TV Cameras Belong in the Simpson Courtroom


Washington. -- An angry Judge Lance Ito has called a hearing for November 7 to determine whether he should throw television cameras out of the courtroom during the double-murder trial of O.J. Simpson.

Despite the clamorous pile of mail inspired by a few grandstanding print journalists, Judge Ito ought to forget the idea of imposing a television blackout for these reasons:

1) The cameras in the courtroom are in no way responsible for the outrageous and erroneous television and newspaper stories that have irritated Judge Ito, Mr. Simpson's defense lawyers and in some cases the prosecution.

Emotional stories about Mr. Simpson as a wife-beater, erroneous stories about Nicole Simpson's blood being on O.J.'s socks, lurid stories about extramarital affairs by both Nicole and O.J., and other leaks may make a fair trial very difficult to achieve, but that is no reason to deny the people a chance to watch the trial on TV cameras that are not offensive or dangerous.

2) The international media circus outside the courthouse is not caused by CNN or Court TV coverage, both of which have operated in ways that do not lessen the dignity of the court.

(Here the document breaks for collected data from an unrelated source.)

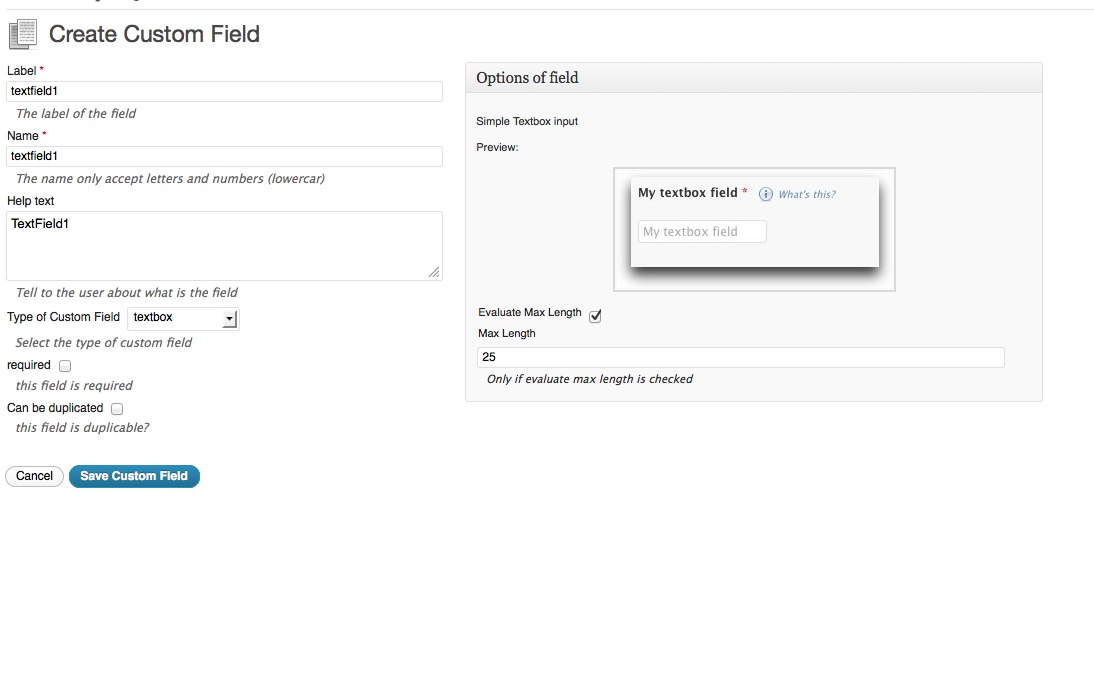Click the resize grip of Help text box

(x=434, y=272)
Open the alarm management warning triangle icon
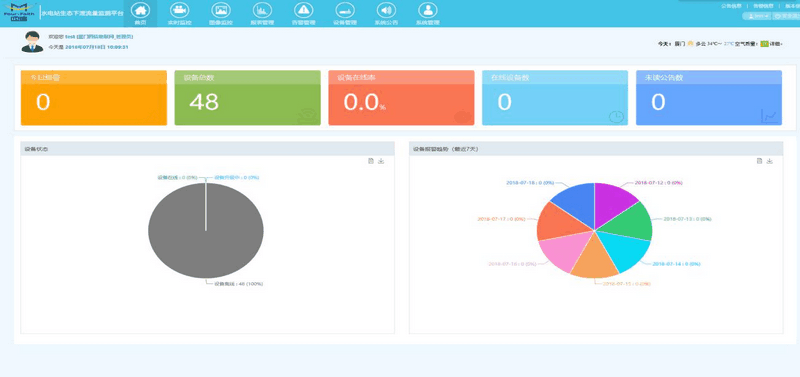The height and width of the screenshot is (377, 800). tap(304, 10)
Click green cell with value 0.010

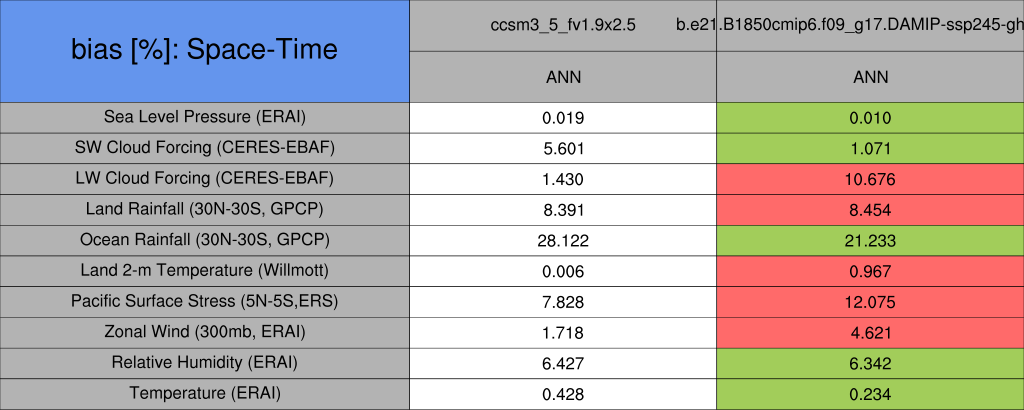click(870, 118)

3) Mr. Simpson is entitled to a speedy, public trial before a jury of his peers. "Public" now means, in a case like this, a national, even international community. Television enables millions of people to see and judge witnesses and weigh evidence themselves. It enhances national tranquility and eases racial polarization when Americans do not have to rely on second-hand versions of what happened in the courtroom.

4) Television coverage provides America and the world with fascinating illustrations of what the Bill of Rights and the rest of the U.S. Constitution really mean. It would be almost criminal to deny lawyers and law students a chance to see the courtroom jousting over Fourth Amendment protection against illegal searches and seizures.

Through television we can ponder what value the jury should give to witnesses who already have used their First Amendment right to give -- or sell -- television interviews and magazine stories about some aspect of this bizarre case.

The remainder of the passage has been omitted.